Hi, my name is Sarah Crimmins. At age 28, when my daughter was only 11 months old (in December 2008), I was diagnosed with Grade 3 Invasive Breast Cancer.

Since then I have had a mastectomy of my left breast, gone through IVF, 4 months of Chemotherapy, 5 weeks of radiotherapy, hospitalised with meningitis and just recently in December 2009, I underwent a prophylactic mastectomy of my right breast with immediate reconstruction and a reconstruction of my left breast using the latissimus dorsi.

At the start of my cancer journey I spent hours on the internet searching for similar stories to my own and in particular, photographs of those women so I could gain an understanding of what I was about to go through and although I found some, I didn't find many.

This is the main reason for my blog. I wanted to be able to share my experience and photographs of my journey in the hope that it will help someone else with the decisions that they are about to face.

This is the story of the worst year of my life, from finding the lump all the way to my reconstruction surgery and beyond.........


Please feel free to post some comments, actually i would absolutely love it if you would xo

May 10' - Field of Women

As a weekend trip away for just the two of us we decided to go to Melbourne and attend the 'Field of Women' put on by the Breast Cancer Network of Australia. It was wonderful!

Honestly I wasn't sure what to expect from it but it was much more than i thought it would be!

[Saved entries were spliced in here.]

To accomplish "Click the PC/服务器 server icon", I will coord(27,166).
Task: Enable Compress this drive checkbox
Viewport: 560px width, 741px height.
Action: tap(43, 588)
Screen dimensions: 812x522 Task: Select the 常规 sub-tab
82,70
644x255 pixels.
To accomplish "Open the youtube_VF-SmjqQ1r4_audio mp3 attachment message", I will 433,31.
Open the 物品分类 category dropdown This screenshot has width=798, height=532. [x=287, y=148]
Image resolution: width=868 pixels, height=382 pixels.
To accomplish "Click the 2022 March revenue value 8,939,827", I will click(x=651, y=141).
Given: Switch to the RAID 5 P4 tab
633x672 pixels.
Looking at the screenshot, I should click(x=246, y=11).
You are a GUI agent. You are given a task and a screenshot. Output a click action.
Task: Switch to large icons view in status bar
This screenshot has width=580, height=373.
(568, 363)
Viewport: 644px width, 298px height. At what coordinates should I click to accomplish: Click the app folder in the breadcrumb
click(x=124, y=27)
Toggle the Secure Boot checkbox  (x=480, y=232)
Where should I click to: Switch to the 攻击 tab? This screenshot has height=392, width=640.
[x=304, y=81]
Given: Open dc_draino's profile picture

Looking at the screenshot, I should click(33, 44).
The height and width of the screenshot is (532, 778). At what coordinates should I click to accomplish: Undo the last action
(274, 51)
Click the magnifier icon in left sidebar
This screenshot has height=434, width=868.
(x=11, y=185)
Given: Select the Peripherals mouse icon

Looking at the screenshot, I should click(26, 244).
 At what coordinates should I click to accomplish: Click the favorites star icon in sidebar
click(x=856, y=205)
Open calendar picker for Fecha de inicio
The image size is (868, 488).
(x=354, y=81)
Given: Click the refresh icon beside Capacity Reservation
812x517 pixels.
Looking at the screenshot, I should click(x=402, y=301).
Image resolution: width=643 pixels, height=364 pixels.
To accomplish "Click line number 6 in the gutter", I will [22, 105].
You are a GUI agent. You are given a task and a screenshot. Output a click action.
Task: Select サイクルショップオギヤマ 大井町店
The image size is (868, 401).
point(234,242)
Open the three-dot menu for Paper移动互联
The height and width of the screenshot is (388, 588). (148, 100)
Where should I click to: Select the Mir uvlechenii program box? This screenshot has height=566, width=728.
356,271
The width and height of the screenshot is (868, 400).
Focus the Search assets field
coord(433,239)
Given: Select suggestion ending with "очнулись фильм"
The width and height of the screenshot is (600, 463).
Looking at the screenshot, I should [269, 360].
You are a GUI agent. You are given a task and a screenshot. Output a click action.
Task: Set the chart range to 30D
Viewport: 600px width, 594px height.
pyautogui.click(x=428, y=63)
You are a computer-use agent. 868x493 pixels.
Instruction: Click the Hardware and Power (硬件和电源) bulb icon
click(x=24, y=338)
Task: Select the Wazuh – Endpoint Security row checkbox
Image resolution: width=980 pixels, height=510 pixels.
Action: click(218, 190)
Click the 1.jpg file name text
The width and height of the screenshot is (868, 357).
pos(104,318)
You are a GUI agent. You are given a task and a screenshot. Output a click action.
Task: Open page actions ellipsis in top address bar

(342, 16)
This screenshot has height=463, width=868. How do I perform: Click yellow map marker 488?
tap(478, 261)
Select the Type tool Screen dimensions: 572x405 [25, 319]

We initially sat toward the back, under the cover and it didn't feel right. I wanted to be much more involved so we went down toward the front and right amongst everyone else and it felt wonderful to be surrounded by all that pink (and a bit of blue to represent all of the men that get Breast Cancer). I nearly started crying from the moment we sat down but i had to stop myself because i figured i'd be a complete mess by the time we got onto the field.



Once we were all on the field, we turned on our lights and at one stage the presenter asking for all of the breast cancer survivors to raise their hands and i finally lost it then! Even Mat was crying at that stage. It felt great and i can't really explain why it was so emotional, but it just was and to have shared it with Mat was just what we needed as a couple.



Thank you to the BCNA for putting it together!